My grandmother adored me. I am sure I was her favorite grandchild. When she went to sit outside on the stoop, she would have me on her lap. She often would come upstairs to our apartment, while my father was working. If my mother got mad at me for some reason, I would run to grandma and she would hold me and tell my mother, in Sicilian, not to touch me or scare me, I was her little doll. It was great having my own body guard.
Often times, I would go downstairs to my grandma’s apartment. One time, I invited her to have dinner with us. She told me I couldn’t invite her, only my parents could do that. I told her no, I was the boss of the house. That made her laugh. Another time I saw her taking some medication. She had a long row of pill bottles on the sink and she was taking a couple from different bottles. I piped up and said, Grandma you should finish one bottle before you start another. I was quite serious with my words and tone. My grandmother had a good laugh over that and I never forgot it.
I remember the day she died. My mother got a call from her brother, who was called to the hospital. He told my mother, when he got there, my grandmother had already passed away. My mother hung up the phone and started crying. She went into the bathroom and sat on the edge of the tub. I walked in and tried to console her. That’s a big job for a four year old. I’m not sure I understood what happened or what dying meant, but I understood the pain and sorrow that had suddenly overcome my mother. My grandmother had had a hard life, but she lived long enough, at 77, to see most of her grandchildren born. I know I brought her a lot of joy in her final years and she left me warm memories I will never forget.
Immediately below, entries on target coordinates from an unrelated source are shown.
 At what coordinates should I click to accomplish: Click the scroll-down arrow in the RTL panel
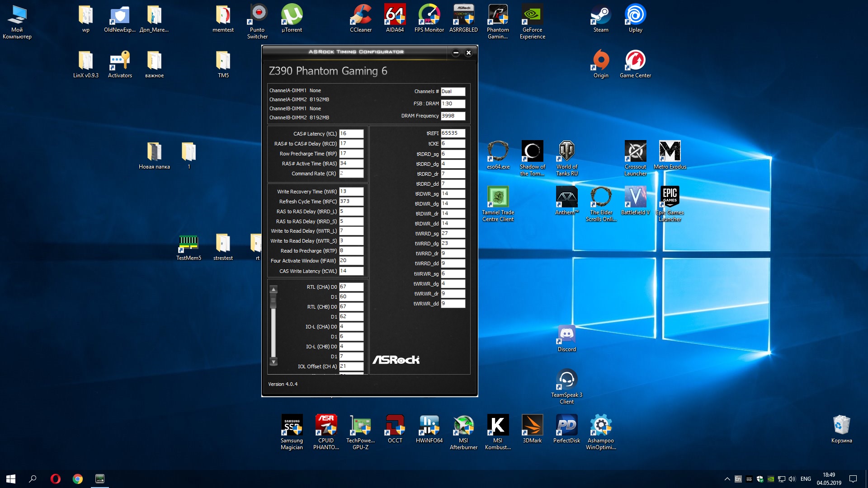coord(274,362)
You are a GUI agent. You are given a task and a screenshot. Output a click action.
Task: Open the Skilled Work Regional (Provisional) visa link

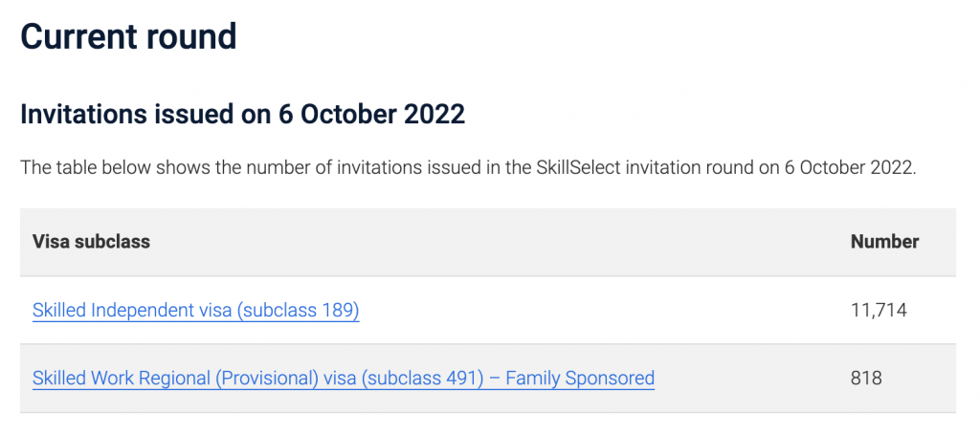pos(343,378)
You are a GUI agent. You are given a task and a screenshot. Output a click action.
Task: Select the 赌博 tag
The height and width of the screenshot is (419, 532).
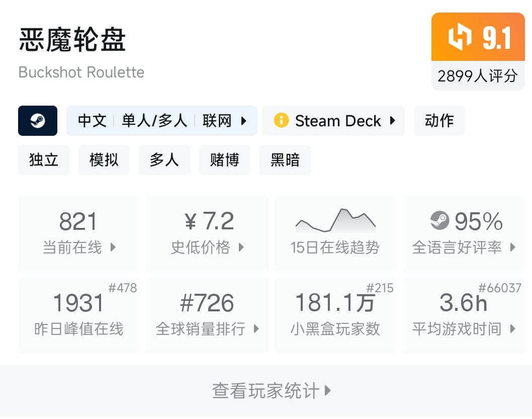225,160
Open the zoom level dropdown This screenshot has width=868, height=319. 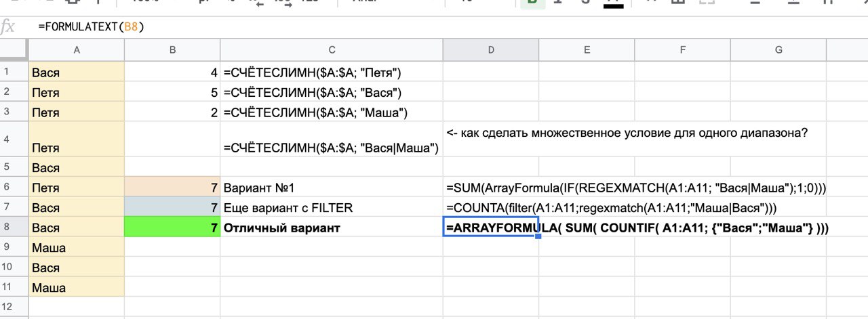(146, 3)
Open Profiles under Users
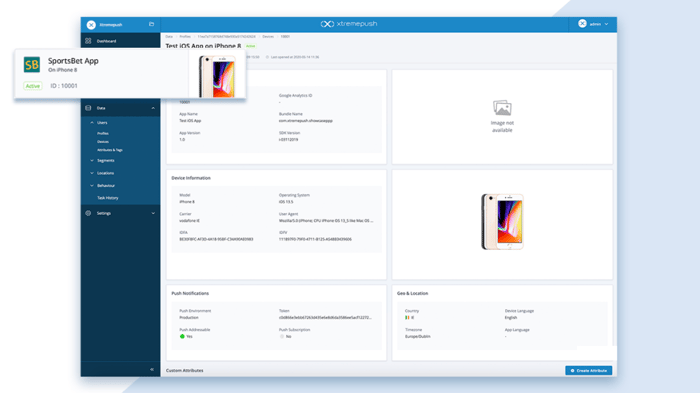 click(103, 133)
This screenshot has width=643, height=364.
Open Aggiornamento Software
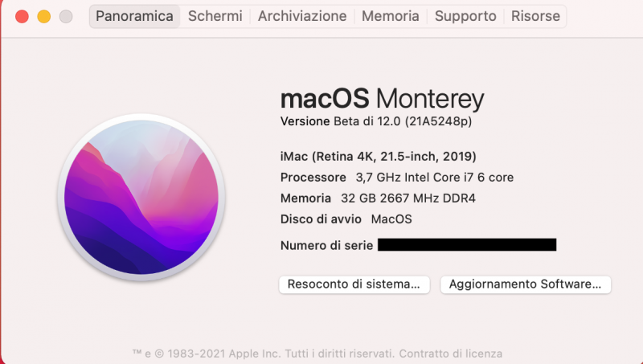pyautogui.click(x=526, y=284)
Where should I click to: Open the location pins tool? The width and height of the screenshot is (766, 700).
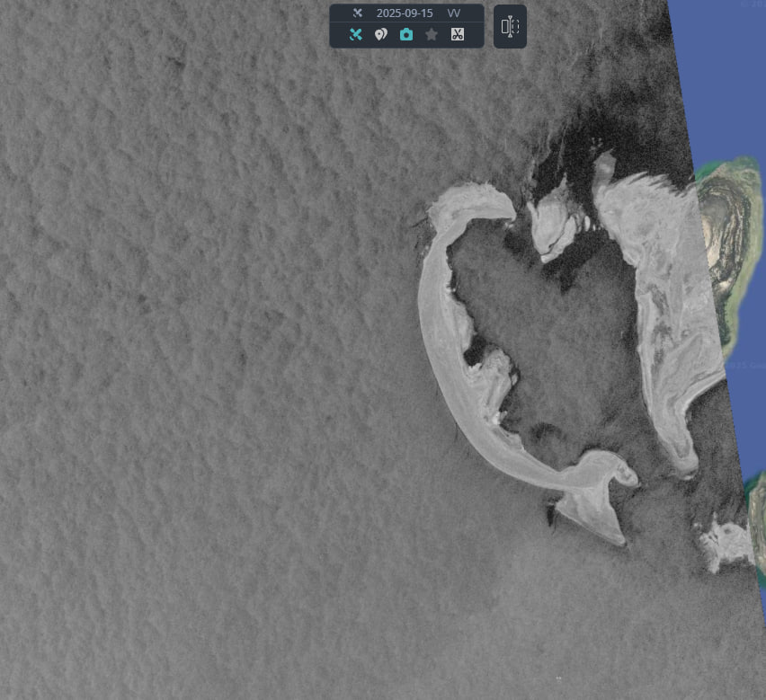pyautogui.click(x=381, y=35)
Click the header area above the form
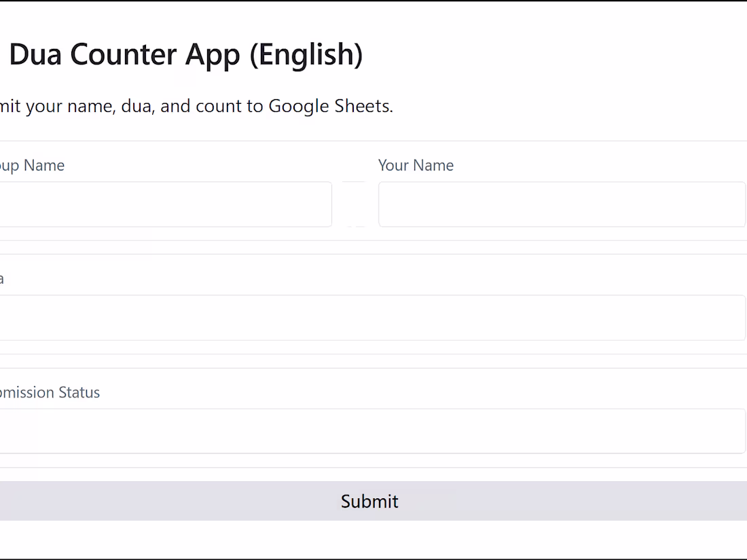The image size is (747, 560). pos(374,75)
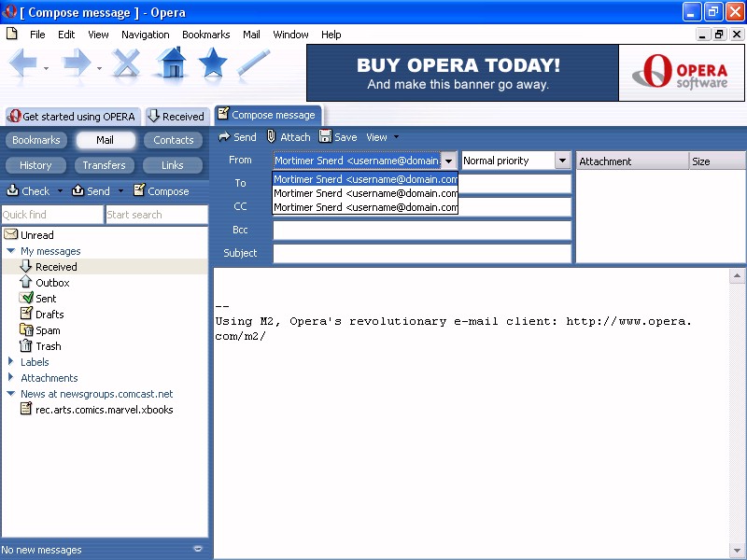
Task: Expand the Labels tree node
Action: (10, 362)
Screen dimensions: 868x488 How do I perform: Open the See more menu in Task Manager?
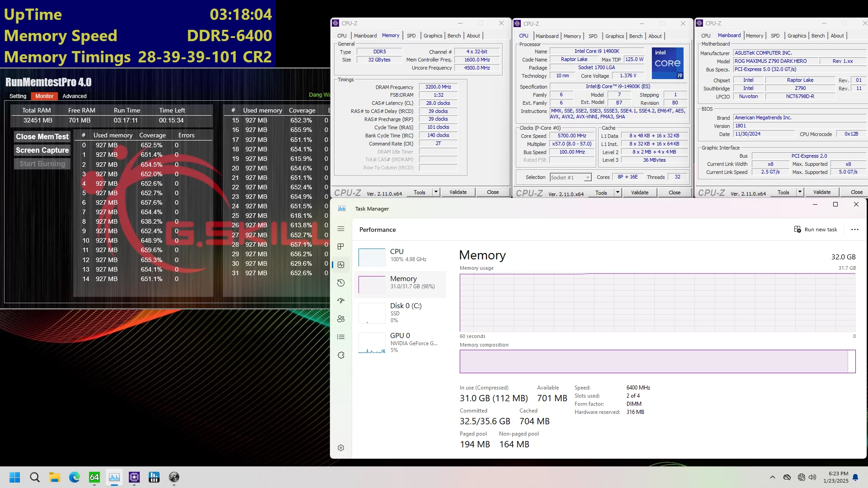point(854,230)
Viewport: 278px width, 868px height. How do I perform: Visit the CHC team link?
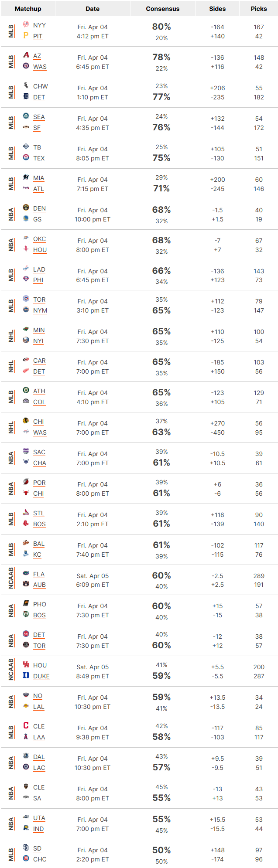(40, 859)
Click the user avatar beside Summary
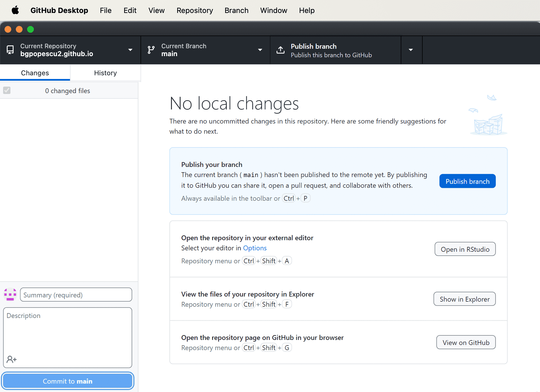Screen dimensions: 540x392 pos(10,295)
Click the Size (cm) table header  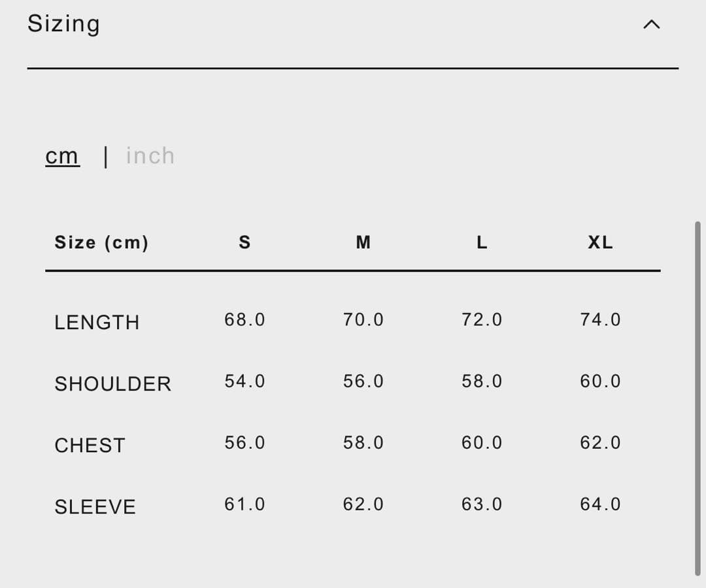click(101, 243)
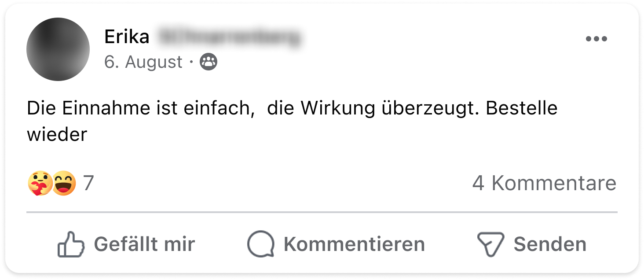Click the blurred surname next to Erika
This screenshot has width=644, height=280.
pyautogui.click(x=229, y=37)
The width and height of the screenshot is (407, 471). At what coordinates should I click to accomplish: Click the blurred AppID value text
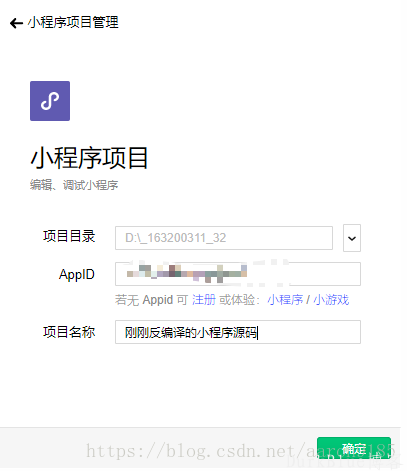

When I had children of my own, I got to relive the joy my grandmother must have felt when I saw my own mother with my girls. She loved them more than anything or anyone. She could never get mad at them. Suddenly, a woman who did not have one ounce of patience, developed the patience of a saint. She could never get enough of her grandchildren and encouraged me to go back to work so she could watch them all day (which I did not do!) I could never hired a babysitter or she would be offended. She hugged them and kissed them all the time and never refused them anything. If I complained about something they did, she would make excuses for them. They could do no wrong…ever. My kids loved her and she made them laugh.
One day, when God blesses me with grandchildren, I am sure I will follow in the steps of my grandmother and mother. There is nothing on this earth sweeter than a grandma’s love.